■ **Requirement**:
Pick out every line of the data below that contains the string "width", and copy each one.

[Document and screenshot pointing data]
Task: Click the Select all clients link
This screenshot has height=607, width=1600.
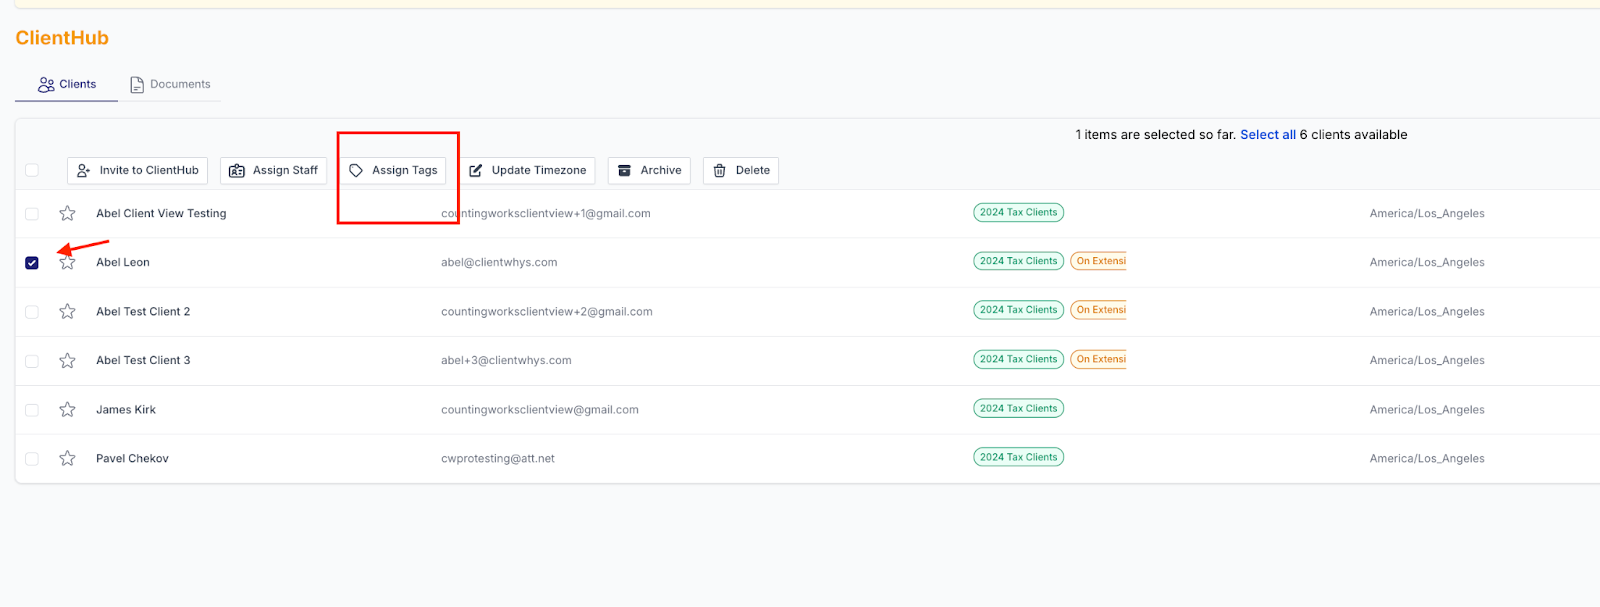Action: point(1267,134)
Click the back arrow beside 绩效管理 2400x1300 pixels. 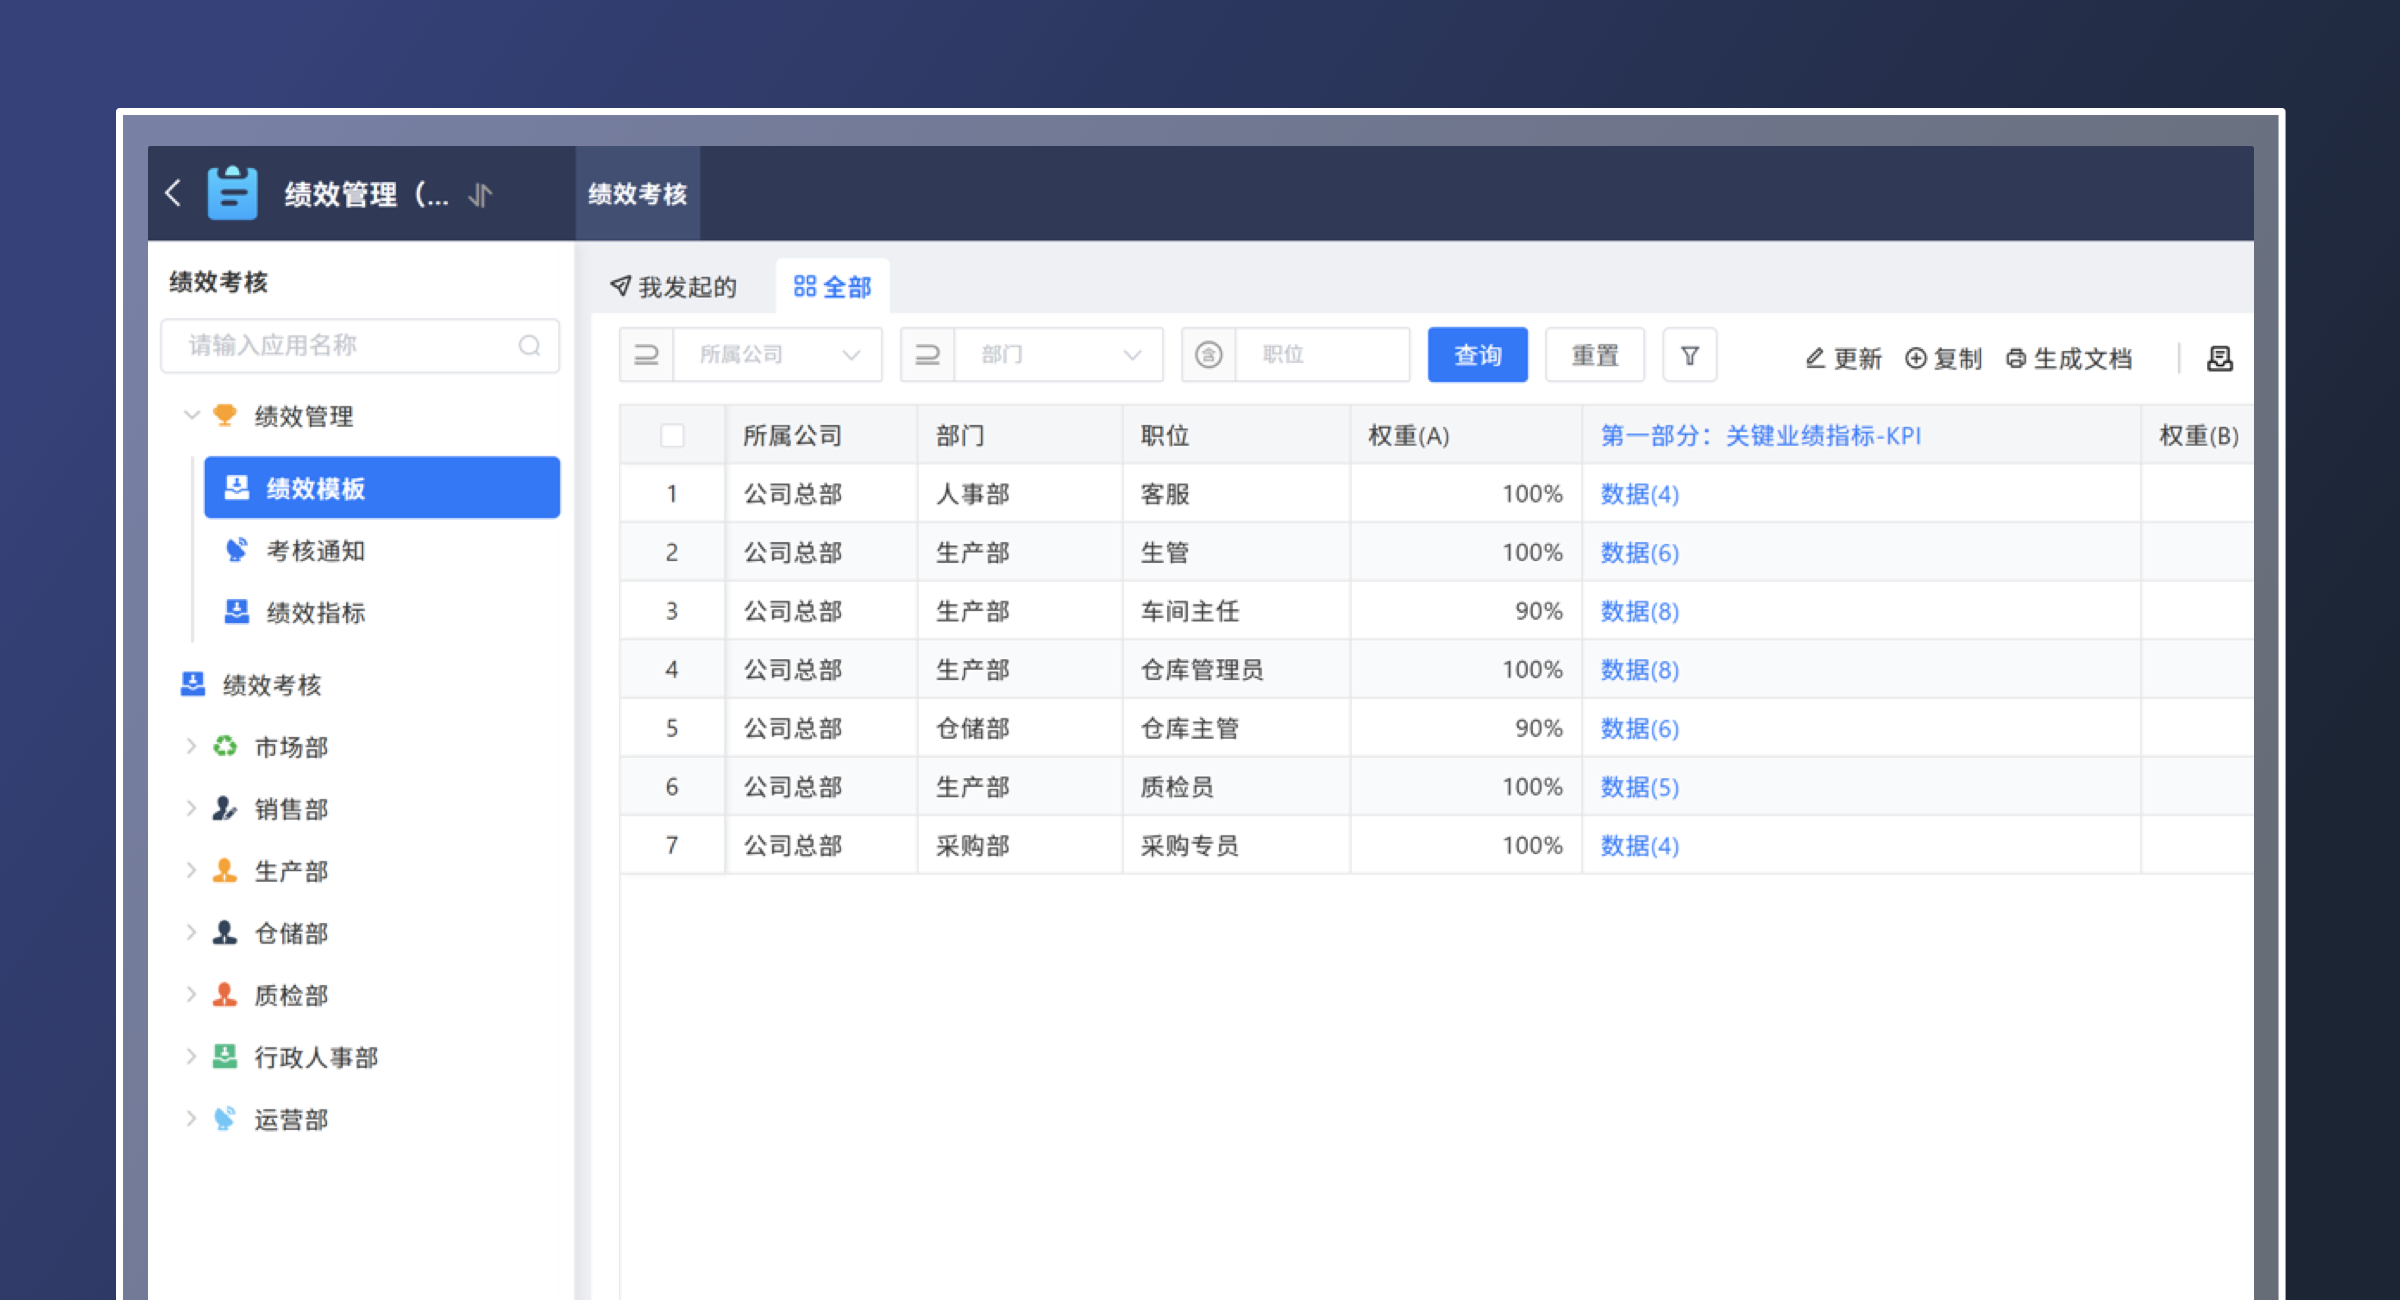point(172,193)
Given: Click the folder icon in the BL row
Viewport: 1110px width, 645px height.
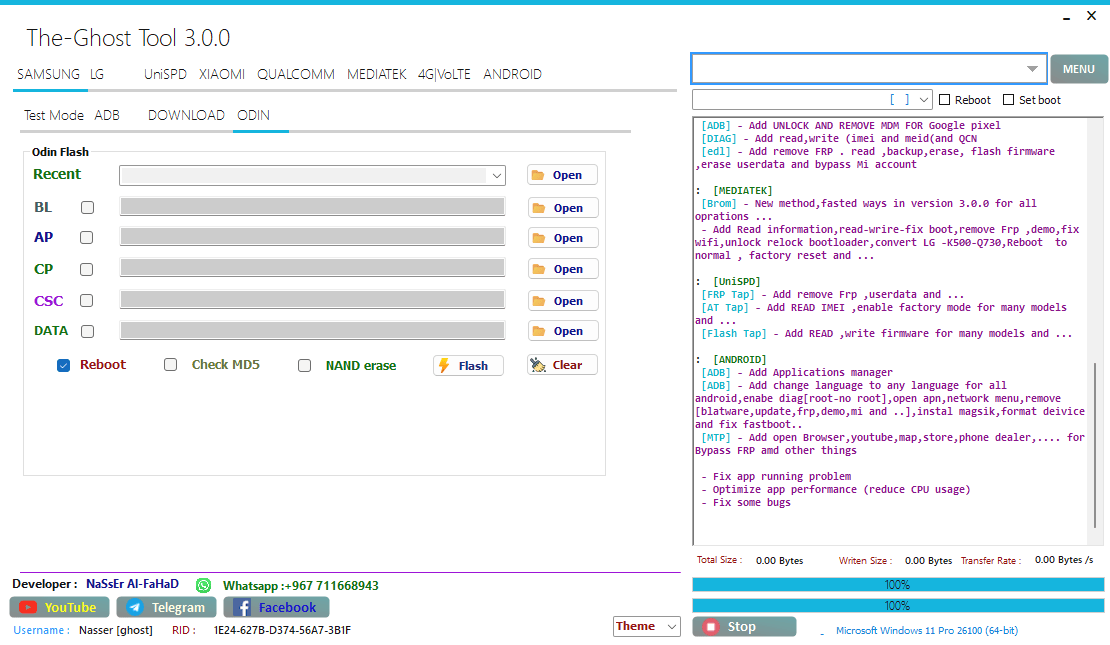Looking at the screenshot, I should (538, 208).
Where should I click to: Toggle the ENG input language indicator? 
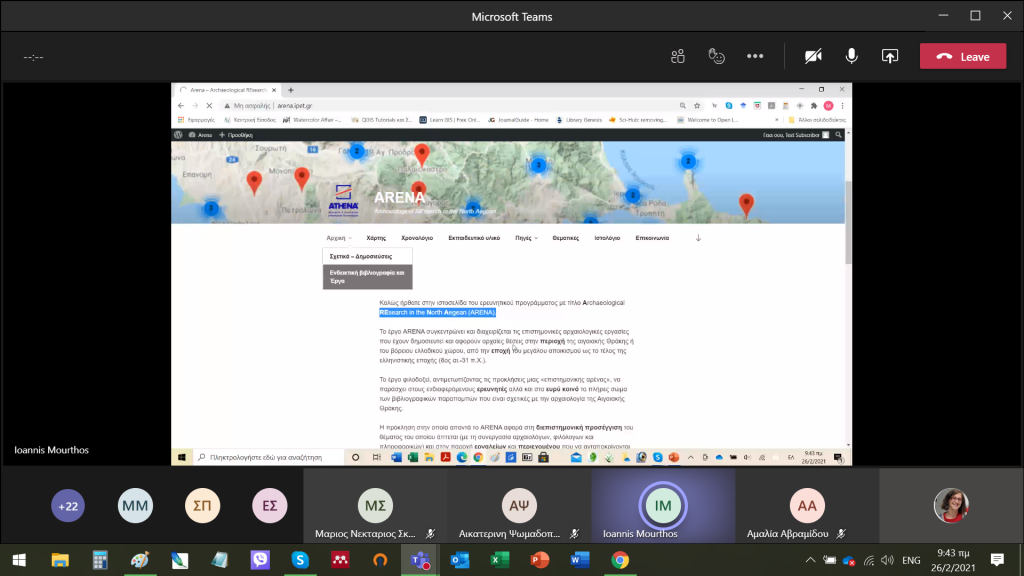(x=911, y=560)
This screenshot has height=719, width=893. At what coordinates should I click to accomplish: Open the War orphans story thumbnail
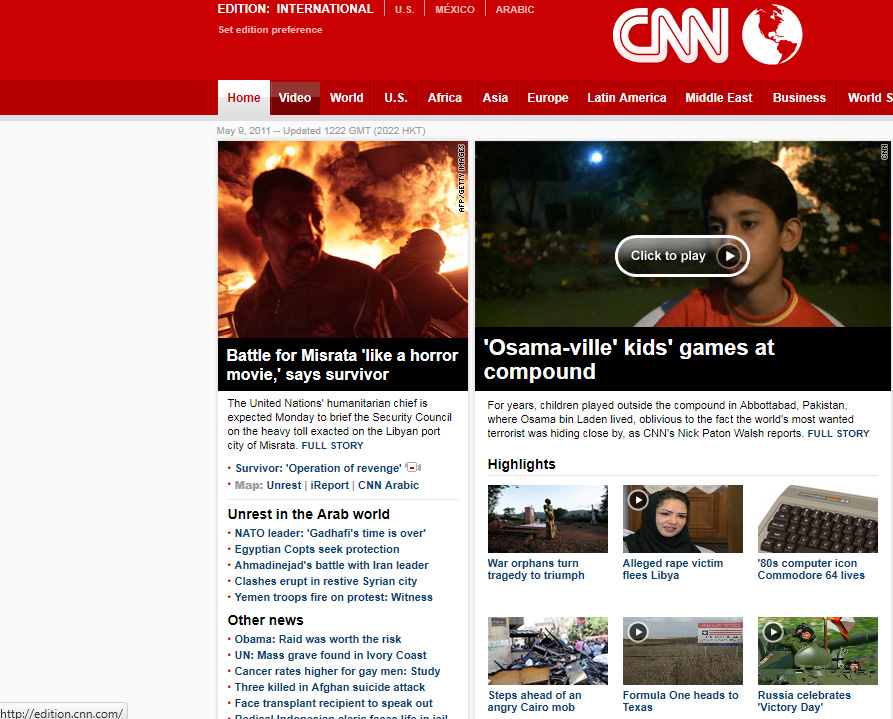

■ **Exercise answer**:
This screenshot has height=607, width=1600.
Viewport: 1110px width, 645px height.
This screenshot has height=719, width=893. At what coordinates should I click to accomplish: Open the War orphans story thumbnail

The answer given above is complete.